Menlo Park Approves Fivefold Increase in Housing Near Facebook

Diego Aguilar-Canabal
Wednesday, November 30, 2016

At a special meeting last night, Menlo Park’s City Council approved an upgrade to the city’s General Plan by a 4-1 vote, a significant reform to local land-use regulations that have been largely untouched since 1994. After weathering mild controversies over Facebook’s proposal to build workforce housing near their corporate campus, Menlo Park has essentially quintupled its allowable residential capacity.

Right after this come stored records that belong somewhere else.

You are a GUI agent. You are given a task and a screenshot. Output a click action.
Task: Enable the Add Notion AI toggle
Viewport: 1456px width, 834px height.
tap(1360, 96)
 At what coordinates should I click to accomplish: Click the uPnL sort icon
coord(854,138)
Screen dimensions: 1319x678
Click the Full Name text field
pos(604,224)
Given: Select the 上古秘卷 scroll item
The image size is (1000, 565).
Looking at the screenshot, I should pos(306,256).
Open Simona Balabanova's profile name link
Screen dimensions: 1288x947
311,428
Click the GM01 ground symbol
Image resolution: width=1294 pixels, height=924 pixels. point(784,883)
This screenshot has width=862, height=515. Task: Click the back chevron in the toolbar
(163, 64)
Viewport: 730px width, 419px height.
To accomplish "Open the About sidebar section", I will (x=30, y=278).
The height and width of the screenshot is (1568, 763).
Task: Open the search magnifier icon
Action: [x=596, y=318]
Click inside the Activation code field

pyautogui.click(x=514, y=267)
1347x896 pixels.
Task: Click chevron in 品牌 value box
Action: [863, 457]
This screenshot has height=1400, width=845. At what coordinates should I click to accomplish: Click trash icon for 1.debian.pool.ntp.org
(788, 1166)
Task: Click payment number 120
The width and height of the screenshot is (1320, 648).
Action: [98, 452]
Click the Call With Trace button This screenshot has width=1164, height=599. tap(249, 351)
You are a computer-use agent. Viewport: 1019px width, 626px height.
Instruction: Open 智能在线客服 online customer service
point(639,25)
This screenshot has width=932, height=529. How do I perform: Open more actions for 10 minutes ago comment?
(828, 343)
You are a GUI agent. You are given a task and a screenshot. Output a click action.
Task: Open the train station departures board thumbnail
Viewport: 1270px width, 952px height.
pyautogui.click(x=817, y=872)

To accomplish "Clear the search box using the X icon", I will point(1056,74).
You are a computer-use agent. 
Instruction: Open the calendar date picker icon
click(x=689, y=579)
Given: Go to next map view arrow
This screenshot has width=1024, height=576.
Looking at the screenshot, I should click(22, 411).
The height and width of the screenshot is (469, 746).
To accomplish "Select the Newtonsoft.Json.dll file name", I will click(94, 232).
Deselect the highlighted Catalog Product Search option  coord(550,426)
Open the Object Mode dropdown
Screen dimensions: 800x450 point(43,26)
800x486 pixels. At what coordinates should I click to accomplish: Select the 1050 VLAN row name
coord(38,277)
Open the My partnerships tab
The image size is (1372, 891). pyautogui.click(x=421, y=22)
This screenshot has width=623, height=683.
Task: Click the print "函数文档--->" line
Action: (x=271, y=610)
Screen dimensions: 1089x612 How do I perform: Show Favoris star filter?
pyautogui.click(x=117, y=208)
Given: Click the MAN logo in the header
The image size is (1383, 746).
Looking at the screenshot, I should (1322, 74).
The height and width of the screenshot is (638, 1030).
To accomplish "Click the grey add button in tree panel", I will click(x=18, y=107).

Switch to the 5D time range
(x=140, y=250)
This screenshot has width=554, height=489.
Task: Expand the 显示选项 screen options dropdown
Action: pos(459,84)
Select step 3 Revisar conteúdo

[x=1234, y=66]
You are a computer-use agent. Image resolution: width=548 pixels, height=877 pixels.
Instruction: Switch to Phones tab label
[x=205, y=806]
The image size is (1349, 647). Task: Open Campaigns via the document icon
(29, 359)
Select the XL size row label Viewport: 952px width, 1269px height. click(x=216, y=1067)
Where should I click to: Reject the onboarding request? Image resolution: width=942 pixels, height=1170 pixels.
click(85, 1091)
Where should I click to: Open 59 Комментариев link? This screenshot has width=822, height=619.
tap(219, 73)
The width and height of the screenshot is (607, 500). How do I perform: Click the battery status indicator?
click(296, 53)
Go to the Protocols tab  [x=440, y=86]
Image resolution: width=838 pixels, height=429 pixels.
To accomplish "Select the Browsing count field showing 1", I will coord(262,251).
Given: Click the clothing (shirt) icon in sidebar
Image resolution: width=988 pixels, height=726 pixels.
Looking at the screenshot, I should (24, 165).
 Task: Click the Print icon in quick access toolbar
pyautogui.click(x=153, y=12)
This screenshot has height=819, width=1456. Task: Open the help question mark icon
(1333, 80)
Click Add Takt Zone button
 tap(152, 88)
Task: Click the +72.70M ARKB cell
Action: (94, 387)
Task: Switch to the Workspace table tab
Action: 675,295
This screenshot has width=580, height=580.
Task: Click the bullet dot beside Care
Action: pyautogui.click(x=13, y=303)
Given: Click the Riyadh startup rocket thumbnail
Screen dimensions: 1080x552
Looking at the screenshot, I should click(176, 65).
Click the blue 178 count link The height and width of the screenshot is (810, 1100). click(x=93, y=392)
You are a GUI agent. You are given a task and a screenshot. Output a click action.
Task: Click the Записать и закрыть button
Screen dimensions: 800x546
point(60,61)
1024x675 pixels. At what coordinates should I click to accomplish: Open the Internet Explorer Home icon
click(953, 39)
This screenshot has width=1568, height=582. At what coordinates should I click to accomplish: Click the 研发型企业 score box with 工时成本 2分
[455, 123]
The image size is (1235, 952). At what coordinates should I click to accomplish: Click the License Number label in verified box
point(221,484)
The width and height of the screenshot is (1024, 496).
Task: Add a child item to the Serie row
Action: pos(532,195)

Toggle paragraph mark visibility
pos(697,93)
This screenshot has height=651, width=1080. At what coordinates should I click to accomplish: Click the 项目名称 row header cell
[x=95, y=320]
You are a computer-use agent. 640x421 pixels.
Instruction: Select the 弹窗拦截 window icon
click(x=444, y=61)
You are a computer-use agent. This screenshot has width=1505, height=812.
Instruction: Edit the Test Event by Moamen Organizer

Known as ConnectMenlo, the plan to encourage mixed-use development in Menlo Park has been a top priority on the City Council’s Work Plan for 2016. These efforts include rezonings that will allow for more “vibrant” uses of land, including entertainment and retail where such establishments were previously not allowed. Crucially, the plan rezones the Bayside area, home to Facebook’s global headquarters, to include 5,500 dwelling units—a net increase of 4,500 units. According to the staff report delivered to the Council, city staff “anticipates working with property owners to aggressively recruit new retail and entertainment uses as soon as the zoning allows.”

The plan also includes goals for 20% Below Market Rate units in all new residential developments.

(source: ConnectMenlo)

This update is the culmination of over 60 community meetings, in which neighbors and commercial stakeholders met to discuss a “live/work/play” neighborhood plan to revitalize a mostly industrial area. “Transportation was an important concern,” said Adina Levin, a Menlo Park resident and board member of Friends Of Caltrain who attended many meetings. “One of the motivations to approve the plan is that housing is an important transportation solution to help people commute and run errands without driving.”

Under new Green and Sustainable Building Standards in the General Plan upgrade, future development will have to conform to requirements for water efficiency and recycling, including dual plumbing and water budgets.

In anticipation of an argument that arises time and again in San Francisco’s contentious land-use battles, the rezonings will also require a diversity of units, both for single occupants and families. One of the new districts will implement a “sliding scale” for the Floor Area Ratio (FAR) of units, which staff writes “would help create a mix of appropriately sized units instead of a few units that are very large.”